DDRE-34. RIBONUCLEOTIDE REDUCTASE REGULATORY SUBUNIT M2 AS A DRIVER OF GLIOBLASTOMA TMZ-RESISTANCE THROUGH MODULATION OF dNTP PRODUCTION

Abstract

Abstract Glioblastoma (GBM) remains one of the most resistant and fatal forms of cancer. Previous studies examine pre- and post-tumor recurrence; however, it is incredibly difficult to study tumor evolution during therapy where resistance develops. To investigate this, our lab performed a single-cell RNA-sequencing screen before, during, and after temozolomide-based (TMZ) chemotherapy in a patient-derived xenograft (PDX) model in vivo. Our analysis found 149 genes uniquely expressed during TMZ-therapy compared to pre- and post-therapy (p< 0.0001). Of these, the ribonucleotide reductase (RNR) gene family stood out due to the preferential switch to Ribonucleotide Reductase Regulatory Subunit M2 (RRM2) during therapy.
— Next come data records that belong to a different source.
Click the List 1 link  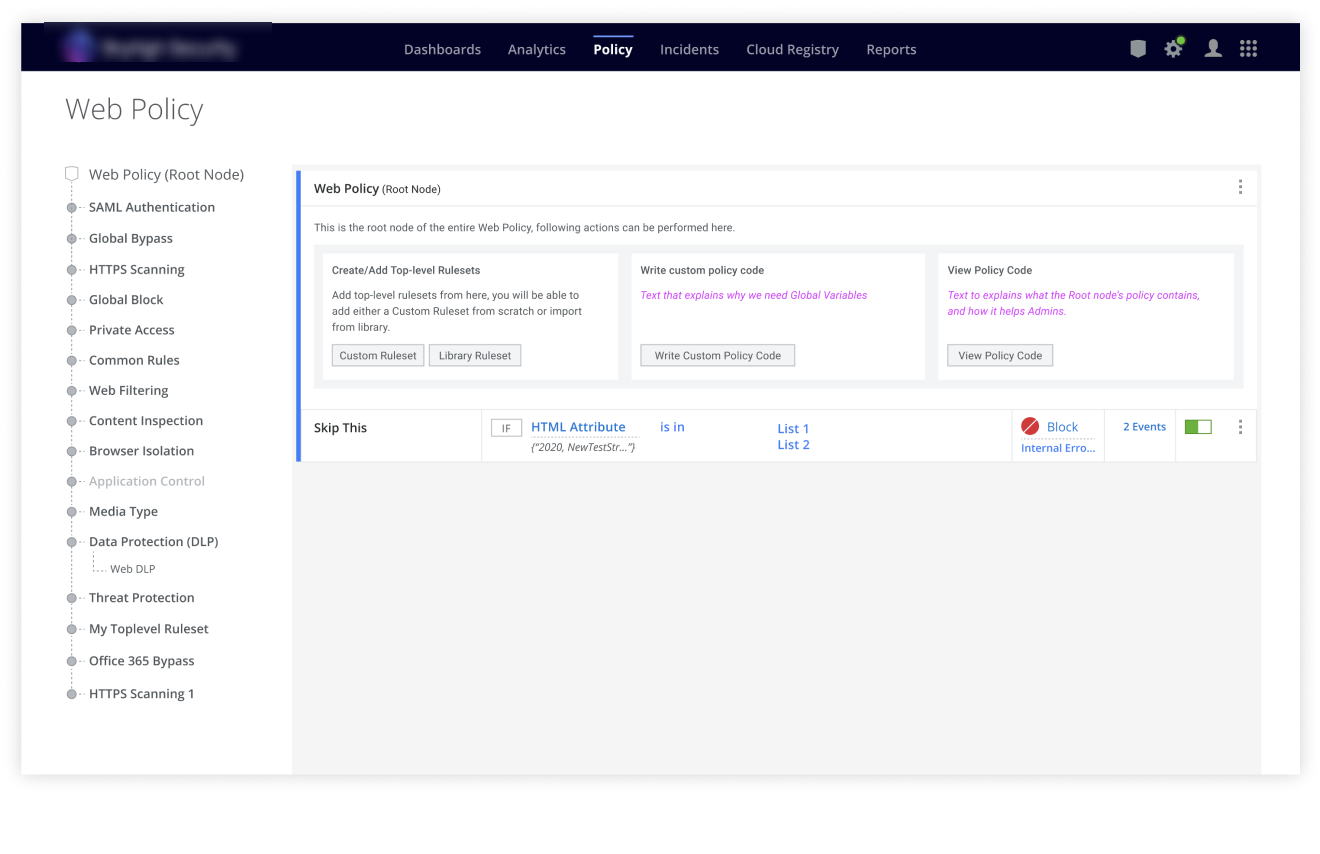[793, 429]
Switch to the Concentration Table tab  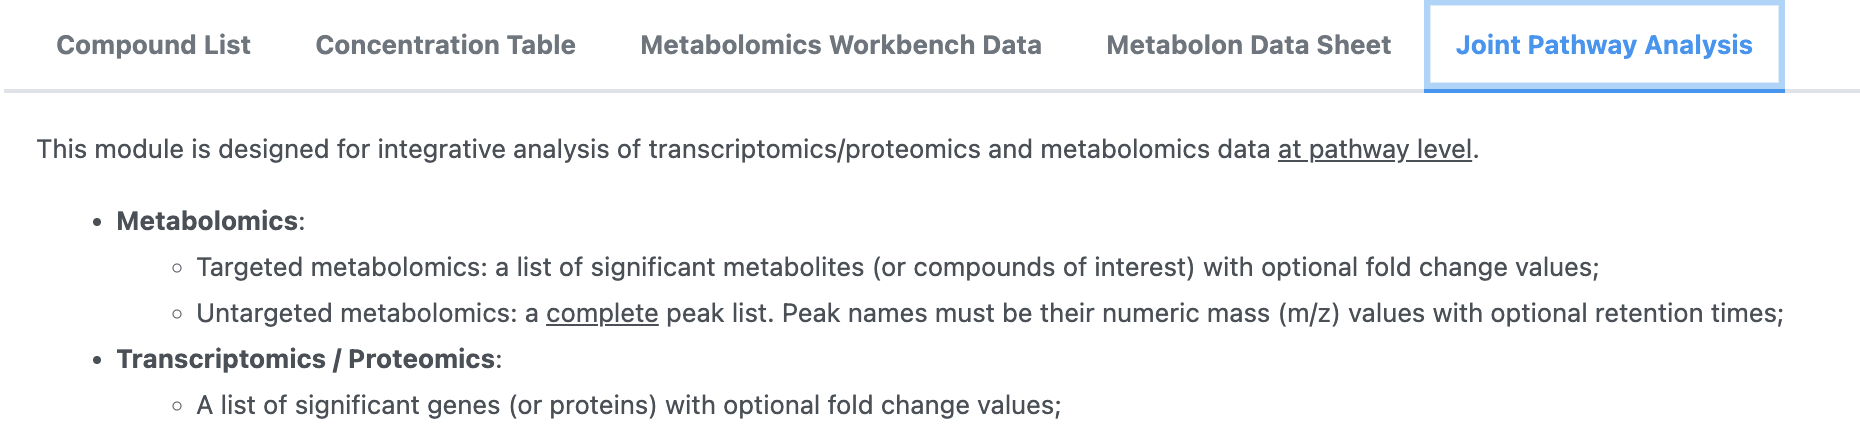click(445, 45)
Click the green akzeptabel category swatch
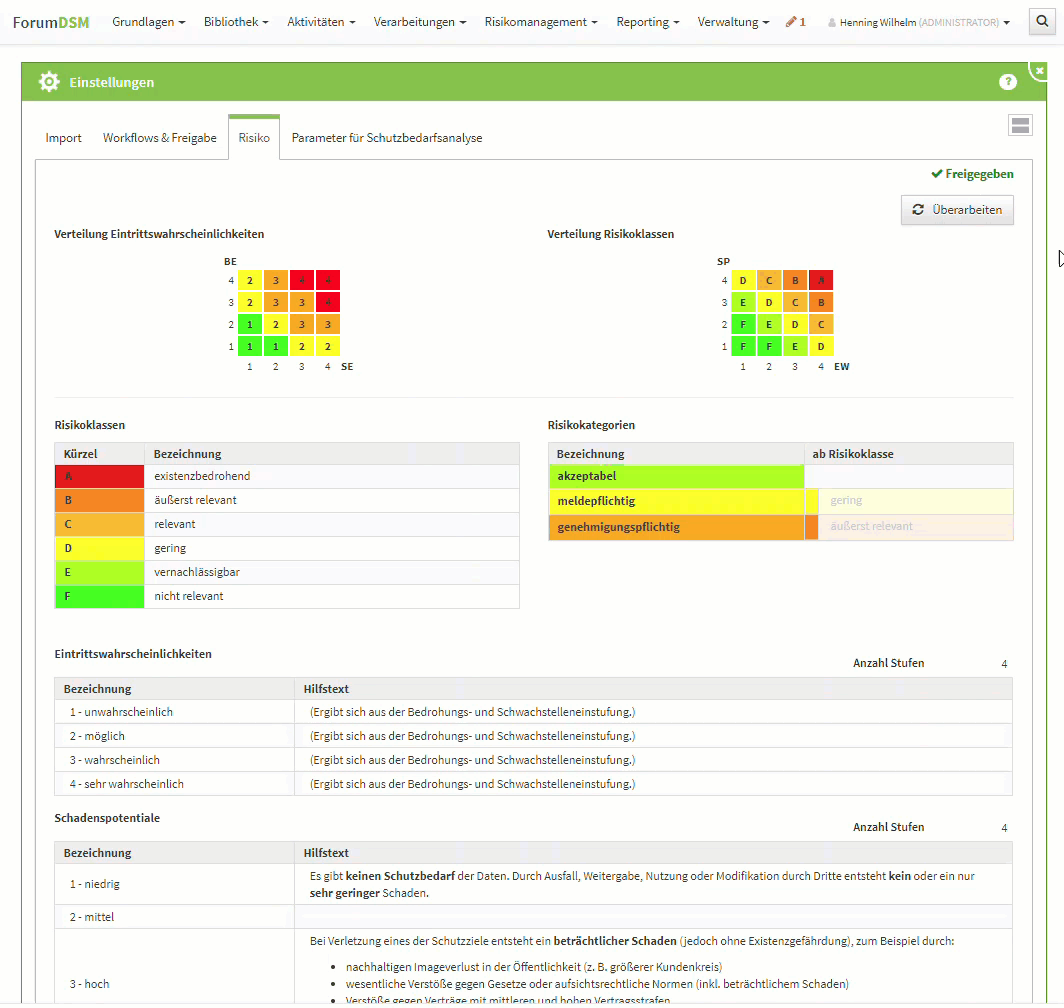This screenshot has width=1064, height=1008. pyautogui.click(x=676, y=477)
Classically, RRM2, or its isoform RRM2B, forms a complex with RRM1 to create an RNR, mediating deoxynucleoside triphosphate (dNTP) production. Our single-cell data revealed that GBM cells rely on RRM1-RRM2 interaction during therapy, but switch to RRM1-RRM2B in post-therapy recurrent GBM. In vitro, RRM2-knockdown cells increased TMZ susceptibility, whereas RRM1- and RRM2B-knockdowns were more resistant to TMZ (p< 0.001). Immunocytochemistry found elevated yH2AX fluorescence in RRM2-knockdowns after TMZ treatment, signifying reduced DNA repair capacity compared to the control (p< 0.001). To understand the mechanism of RRM2-mediated chemoresistance, targeted metabolomics was applied to quantify dNTP signatures during TMZ-therapy. In response to TMZ, dCTP and dGTP production in GBM cells increased 100-fold and 80-fold respectively (p< 0.001). RRM2-knockdowns produced significantly less dCTP and dGTP (p< 0.0001). By supplementing RRM2-knockdowns with dCTP and dGTP, TMZ-susceptibility was rescued, suggesting that RRM2 drives chemoresistance by promoting production of these two nucleotides. In vivo, following intracranial injection of GBM cells, mice treated with the RRM2 inhibitor Triapine with TMZ survived longer than those treated with TMZ alone, indicating promising clinical opportunities in targeting RRM2 (p< 0.0001). Overall, our data present a novel understanding of how RRM2 activity is altered during therapeutic stress to counteract TMZ-induced DNA damage.